Three times, during a five day period. As I mentioned before, I felt happier with each additional screening because I realized how blessed I was to be alive to see MJ's unquestionable greatness. So last Sunday... saw it for the fourth time and thought I saw if for the last time... until I talked to K about the upcoming classic holiday movies festival. But she sort of surprised me by suggesting that we see TII later that week. Apparently, she wasn't a MJ fan, in that she never bought any of his albums, although she readily admitted that she enjoyed his music whenever it was on the radio. Apparently, she bought the TII album and was impressed by it and wanted to see the movie.
So we ended up seeing it last Wednesday and I have to say, it was a much funner time than before. K is slightly older than me - she was likely in her 20s when MJ broke huge with Thriller - but she didn't have that youthful obsessiveness that my 10 year old behind had, so she missed out on the videos, the commercials, and the short films. So she was awestruck by the re-imagining of some of his best videos like Thriller and Smooth Criminal. But most importantly, she was kinda charmed and touched by him, a feeling that came over me during my first viewing of TII, which was one of the reasons why I became pretty depressed.
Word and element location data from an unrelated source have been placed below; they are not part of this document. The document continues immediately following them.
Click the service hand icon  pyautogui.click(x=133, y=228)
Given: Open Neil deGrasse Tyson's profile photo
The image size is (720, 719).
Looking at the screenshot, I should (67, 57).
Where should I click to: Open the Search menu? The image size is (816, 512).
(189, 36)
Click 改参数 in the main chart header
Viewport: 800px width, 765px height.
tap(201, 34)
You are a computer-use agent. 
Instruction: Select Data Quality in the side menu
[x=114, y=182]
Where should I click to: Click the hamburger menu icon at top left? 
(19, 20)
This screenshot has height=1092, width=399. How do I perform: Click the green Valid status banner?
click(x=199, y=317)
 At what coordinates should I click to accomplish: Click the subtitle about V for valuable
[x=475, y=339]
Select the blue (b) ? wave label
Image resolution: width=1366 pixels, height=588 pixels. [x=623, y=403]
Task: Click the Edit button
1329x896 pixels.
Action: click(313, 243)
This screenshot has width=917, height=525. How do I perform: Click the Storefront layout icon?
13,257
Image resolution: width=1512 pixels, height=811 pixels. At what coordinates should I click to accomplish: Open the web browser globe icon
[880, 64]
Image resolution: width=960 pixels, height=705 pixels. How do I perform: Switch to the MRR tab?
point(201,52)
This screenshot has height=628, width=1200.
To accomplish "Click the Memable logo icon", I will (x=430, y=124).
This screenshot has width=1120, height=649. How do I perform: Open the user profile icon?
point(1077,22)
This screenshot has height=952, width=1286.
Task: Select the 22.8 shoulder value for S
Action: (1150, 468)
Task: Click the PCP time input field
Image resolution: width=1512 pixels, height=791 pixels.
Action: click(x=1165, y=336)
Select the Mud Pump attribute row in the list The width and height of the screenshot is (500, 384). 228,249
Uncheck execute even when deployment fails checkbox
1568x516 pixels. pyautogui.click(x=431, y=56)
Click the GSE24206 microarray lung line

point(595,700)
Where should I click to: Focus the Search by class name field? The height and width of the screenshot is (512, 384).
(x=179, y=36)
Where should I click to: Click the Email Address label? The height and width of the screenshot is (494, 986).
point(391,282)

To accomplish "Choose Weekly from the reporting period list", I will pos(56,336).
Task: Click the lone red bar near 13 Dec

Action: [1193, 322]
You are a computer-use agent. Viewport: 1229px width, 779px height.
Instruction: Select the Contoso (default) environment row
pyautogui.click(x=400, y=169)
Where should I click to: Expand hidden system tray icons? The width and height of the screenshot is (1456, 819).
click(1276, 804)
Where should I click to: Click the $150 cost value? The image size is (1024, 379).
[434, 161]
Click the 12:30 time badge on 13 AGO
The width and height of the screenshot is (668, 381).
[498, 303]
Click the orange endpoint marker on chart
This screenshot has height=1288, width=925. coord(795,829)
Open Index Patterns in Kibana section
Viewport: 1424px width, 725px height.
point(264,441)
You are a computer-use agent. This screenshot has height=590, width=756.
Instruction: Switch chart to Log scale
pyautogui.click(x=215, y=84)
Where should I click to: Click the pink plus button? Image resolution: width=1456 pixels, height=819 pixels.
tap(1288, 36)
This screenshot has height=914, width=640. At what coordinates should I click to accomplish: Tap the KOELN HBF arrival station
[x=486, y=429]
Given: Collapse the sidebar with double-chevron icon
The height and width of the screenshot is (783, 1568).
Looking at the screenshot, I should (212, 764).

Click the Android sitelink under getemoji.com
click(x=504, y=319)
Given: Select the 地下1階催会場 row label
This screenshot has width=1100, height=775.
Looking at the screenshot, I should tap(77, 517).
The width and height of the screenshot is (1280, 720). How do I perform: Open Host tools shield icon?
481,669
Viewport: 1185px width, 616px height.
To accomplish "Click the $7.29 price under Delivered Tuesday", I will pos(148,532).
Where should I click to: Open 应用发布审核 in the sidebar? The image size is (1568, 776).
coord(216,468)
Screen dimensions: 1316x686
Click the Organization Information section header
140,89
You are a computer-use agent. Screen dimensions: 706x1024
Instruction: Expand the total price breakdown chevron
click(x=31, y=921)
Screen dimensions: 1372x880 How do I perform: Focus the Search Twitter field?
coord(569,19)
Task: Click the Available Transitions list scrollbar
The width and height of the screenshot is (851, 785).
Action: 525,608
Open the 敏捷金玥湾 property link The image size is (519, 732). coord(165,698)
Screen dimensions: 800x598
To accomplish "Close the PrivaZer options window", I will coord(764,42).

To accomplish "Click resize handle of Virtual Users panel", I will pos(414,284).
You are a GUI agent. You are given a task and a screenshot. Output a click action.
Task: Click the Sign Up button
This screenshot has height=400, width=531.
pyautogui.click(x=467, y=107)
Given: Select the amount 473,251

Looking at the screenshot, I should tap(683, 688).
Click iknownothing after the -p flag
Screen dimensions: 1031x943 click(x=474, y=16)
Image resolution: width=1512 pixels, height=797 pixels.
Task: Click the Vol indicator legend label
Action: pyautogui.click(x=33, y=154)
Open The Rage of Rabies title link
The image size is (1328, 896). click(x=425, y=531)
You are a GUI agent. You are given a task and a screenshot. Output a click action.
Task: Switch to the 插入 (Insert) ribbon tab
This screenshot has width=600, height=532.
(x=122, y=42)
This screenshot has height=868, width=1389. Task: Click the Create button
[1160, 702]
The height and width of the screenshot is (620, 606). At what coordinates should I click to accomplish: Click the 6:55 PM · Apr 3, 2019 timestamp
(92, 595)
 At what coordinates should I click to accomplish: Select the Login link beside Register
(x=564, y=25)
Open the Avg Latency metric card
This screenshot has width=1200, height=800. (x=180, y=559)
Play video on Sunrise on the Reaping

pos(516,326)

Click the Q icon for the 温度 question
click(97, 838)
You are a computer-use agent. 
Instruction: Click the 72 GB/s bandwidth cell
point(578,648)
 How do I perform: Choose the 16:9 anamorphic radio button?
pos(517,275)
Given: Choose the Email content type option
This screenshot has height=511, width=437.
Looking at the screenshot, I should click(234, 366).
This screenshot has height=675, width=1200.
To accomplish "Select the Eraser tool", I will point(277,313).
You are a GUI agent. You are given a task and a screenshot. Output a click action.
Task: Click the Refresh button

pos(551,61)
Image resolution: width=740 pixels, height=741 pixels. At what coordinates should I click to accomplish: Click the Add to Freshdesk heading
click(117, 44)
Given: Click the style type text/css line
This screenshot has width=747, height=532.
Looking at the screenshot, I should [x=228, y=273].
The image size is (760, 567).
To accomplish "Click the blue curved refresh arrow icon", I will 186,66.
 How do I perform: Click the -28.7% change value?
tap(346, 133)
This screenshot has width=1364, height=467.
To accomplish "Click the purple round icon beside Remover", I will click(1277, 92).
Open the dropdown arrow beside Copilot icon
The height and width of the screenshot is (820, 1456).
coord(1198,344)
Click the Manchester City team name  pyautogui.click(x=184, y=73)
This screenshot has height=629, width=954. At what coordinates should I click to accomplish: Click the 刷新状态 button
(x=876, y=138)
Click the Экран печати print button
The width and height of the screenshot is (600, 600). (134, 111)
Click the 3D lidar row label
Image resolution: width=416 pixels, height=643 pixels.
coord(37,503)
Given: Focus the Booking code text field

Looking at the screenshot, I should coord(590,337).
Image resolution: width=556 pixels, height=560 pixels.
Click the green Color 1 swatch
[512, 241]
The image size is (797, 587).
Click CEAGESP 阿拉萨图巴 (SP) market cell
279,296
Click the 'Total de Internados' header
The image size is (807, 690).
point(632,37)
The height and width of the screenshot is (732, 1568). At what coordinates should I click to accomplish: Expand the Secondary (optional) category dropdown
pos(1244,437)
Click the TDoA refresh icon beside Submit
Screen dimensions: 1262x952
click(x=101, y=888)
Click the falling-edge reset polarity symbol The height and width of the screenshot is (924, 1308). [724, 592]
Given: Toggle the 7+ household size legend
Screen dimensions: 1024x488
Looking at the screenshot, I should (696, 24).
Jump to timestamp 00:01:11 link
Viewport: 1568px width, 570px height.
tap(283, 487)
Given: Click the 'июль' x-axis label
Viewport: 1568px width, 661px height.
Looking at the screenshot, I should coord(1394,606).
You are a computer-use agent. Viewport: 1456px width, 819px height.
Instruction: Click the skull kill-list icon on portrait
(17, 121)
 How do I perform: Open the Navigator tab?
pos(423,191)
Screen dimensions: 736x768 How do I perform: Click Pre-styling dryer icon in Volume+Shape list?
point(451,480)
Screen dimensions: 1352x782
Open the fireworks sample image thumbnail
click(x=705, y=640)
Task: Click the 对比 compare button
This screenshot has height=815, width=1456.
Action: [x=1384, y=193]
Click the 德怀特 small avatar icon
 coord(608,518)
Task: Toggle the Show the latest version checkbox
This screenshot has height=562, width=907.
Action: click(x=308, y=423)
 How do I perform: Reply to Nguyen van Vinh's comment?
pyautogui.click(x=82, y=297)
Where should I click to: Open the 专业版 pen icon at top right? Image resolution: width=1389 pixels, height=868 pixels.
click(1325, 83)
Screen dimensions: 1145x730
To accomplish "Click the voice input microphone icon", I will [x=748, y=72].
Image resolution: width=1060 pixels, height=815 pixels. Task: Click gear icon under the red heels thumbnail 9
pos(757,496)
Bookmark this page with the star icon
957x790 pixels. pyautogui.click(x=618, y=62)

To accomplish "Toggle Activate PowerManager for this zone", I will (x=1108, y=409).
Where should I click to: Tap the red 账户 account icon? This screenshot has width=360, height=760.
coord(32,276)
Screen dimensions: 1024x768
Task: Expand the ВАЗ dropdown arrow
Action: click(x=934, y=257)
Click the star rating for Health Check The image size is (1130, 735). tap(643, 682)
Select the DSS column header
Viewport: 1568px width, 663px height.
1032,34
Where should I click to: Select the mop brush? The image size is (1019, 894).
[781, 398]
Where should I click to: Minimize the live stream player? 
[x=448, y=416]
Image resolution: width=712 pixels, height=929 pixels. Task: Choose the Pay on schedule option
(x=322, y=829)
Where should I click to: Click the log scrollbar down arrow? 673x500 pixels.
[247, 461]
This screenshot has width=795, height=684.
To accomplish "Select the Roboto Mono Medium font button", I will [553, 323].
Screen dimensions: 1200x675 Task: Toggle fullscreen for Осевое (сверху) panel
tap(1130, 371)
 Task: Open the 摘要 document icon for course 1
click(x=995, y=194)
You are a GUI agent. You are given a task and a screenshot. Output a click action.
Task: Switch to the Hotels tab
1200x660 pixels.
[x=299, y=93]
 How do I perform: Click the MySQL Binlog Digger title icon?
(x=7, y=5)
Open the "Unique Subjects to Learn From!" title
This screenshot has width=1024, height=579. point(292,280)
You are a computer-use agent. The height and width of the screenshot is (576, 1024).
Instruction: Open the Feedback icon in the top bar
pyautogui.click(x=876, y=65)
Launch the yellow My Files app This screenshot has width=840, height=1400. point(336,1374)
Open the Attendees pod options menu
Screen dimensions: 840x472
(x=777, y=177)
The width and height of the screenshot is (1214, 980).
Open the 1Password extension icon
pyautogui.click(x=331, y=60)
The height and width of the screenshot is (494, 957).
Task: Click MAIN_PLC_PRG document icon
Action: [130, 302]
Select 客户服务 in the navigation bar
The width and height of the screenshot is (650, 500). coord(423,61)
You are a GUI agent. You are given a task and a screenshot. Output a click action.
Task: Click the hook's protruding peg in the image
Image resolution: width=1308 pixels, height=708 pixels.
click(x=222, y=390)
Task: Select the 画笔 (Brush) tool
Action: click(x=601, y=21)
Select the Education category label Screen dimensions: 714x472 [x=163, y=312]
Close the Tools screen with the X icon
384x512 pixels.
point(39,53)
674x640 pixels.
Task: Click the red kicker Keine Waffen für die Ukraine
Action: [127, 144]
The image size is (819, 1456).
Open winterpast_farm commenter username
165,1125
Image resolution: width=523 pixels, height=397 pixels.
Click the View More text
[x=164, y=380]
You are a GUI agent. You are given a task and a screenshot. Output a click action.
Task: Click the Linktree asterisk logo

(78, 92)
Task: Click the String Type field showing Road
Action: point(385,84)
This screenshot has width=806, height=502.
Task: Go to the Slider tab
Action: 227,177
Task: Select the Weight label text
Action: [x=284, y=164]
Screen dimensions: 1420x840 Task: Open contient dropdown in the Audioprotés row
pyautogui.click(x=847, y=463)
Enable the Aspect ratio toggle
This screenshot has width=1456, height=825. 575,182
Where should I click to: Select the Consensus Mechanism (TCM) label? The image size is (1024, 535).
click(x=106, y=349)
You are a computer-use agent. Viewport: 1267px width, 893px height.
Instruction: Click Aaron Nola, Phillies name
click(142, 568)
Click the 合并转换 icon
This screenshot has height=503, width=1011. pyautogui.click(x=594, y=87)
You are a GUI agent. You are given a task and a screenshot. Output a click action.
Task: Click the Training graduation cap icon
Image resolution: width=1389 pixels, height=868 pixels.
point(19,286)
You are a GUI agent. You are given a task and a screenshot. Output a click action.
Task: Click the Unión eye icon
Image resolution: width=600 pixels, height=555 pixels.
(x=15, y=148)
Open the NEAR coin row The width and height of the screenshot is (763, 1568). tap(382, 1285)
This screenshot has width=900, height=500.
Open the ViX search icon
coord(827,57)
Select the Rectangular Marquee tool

We had a pretty good time, but beyond seeing MJ's amazingness during the last weeks/months of his life, I saw the amazingness of my friend, K. While I shouldn't have been surprised by her, given that she's one of the most giving, helpful, loving and open people I have ever met, I guess that I just needed a reminder of that.
In a few weeks, we're going to see Meet Me In St. Louis, one of my all-time favorite movies. K has never seen it before - what a treat it will be for the both of us, especially if K continues to be receptive and enthusiastic towards new experiences, which seems to be a given.